§ Tarefas a fazer:
A: Responda às perguntas abaixo com base no texto sobre a felicidade.
(i) A que aspiramos todos, segundo a primeira frase?
(ii) O que se torna uma exigência para quem quiser dar continuidade à aventura da nossa vida como seres humanos?
(iii) Além de nos desafiar, que efeito tem sobre nós o vazio deixado pela perda do conhecido?
B: Transcreva o trecho do texto sobre a felicidade que começa nas palavras "Todos aspiramos à" e termina depois de "como seres humanos.".

§ Excerto do documento:
::::

Todos aspiramos à felicidade. Mas como conseguir ser feliz quando há sofrimento e mal-estar à nossa volta?

Na viragem pela qual todos estamos a passa, a descoberta de novos valores e a dissolução de outros torna-se uma exigência para todos os que quiserem dar continuidade à aventura que acompanha a nossa vida como seres humanos.

Estamos a aproximar-nos, cada vez mais, do fim de uma linha de crenças, hábitos, atitudes e verdades que, a cada dia, se vão desfazendo, para darem lugar ao vazio que a perda do conhecido nos deixa. Um vazio que nos amedronta, mas ao mesmo tempo desafia a ir mais além dentro de nós onde acreditamos não haver mais nada para ver, sentir e descobrir … Mas será mesmo que “já demos tudo o que tínhamos para dar”?

::::

§ Dados brutos:
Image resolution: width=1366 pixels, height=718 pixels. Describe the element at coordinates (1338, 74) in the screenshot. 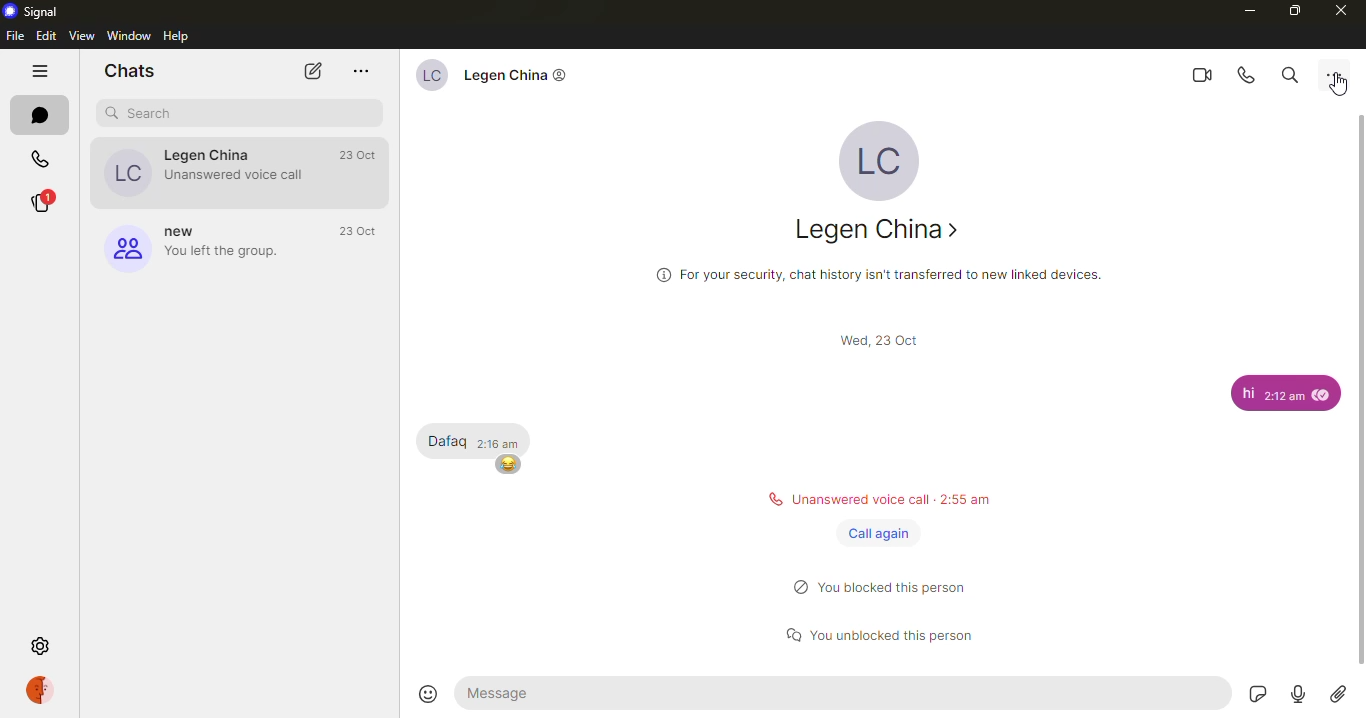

::::

§ Soluções:
A:
(i) À felicidade.
(ii) A descoberta de novos valores e a dissolução de outros.
(iii) Amedronta-nos.

B:
Todos aspiramos à felicidade. Mas como conseguir ser feliz quando há sofrimento e mal-estar à nossa volta?

Na viragem pela qual todos estamos a passa, a descoberta de novos valores e a dissolução de outros torna-se uma exigência para todos os que quiserem dar continuidade à aventura que acompanha a nossa vida como seres humanos.